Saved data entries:
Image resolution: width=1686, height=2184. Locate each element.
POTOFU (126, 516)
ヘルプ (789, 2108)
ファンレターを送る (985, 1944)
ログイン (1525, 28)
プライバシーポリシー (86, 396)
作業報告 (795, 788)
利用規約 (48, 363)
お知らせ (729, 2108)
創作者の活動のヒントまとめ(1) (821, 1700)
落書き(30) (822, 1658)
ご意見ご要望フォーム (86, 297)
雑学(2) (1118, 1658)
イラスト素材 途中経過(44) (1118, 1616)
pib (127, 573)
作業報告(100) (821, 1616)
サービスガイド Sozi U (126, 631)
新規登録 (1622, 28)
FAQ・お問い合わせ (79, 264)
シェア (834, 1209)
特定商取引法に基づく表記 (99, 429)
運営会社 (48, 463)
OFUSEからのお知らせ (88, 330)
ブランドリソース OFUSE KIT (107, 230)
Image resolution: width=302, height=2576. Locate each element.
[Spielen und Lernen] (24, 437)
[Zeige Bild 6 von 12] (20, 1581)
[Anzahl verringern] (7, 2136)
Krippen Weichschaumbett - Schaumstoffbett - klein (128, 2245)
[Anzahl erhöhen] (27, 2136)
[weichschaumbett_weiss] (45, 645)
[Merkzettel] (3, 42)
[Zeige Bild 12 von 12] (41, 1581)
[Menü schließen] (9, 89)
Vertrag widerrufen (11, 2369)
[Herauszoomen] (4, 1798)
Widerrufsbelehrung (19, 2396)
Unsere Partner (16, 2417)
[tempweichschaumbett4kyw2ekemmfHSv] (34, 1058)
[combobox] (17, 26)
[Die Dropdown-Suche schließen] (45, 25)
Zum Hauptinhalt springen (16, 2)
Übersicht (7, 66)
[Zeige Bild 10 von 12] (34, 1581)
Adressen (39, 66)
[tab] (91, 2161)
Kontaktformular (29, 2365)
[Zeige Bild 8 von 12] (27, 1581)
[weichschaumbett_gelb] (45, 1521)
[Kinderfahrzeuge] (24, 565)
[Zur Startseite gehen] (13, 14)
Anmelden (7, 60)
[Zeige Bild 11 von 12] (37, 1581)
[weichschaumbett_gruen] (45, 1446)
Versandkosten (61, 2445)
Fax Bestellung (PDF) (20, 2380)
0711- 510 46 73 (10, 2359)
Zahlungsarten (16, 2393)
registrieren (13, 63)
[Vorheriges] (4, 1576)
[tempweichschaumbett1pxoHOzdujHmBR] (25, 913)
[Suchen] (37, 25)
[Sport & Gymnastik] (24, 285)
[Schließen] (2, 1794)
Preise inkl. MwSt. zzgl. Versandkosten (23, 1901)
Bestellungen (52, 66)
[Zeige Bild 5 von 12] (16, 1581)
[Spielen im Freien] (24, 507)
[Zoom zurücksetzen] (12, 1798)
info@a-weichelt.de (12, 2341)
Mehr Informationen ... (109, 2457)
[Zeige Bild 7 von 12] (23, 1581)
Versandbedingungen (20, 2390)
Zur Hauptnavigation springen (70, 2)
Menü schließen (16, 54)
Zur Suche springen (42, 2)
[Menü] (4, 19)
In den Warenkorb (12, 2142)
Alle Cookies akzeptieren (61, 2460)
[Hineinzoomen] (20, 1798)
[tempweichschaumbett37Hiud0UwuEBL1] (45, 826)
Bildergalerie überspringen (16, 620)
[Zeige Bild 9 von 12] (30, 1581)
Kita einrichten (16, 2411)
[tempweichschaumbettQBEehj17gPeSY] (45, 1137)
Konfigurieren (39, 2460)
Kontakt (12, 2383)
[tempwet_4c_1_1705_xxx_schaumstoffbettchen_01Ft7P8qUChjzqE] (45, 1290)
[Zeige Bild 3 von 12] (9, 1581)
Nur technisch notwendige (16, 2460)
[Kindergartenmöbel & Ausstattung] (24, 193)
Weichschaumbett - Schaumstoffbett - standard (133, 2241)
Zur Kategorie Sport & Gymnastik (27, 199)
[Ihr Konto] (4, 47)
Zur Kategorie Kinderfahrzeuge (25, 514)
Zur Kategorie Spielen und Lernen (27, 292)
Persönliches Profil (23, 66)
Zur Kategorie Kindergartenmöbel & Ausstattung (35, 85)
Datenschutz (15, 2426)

• [What you should do]:
Search the data for the word "Ausstattung" and copy each line where it appears.

• [Written response]:
[Kindergartenmöbel & Ausstattung] (24, 193)
Zur Kategorie Kindergartenmöbel & Ausstattung (35, 85)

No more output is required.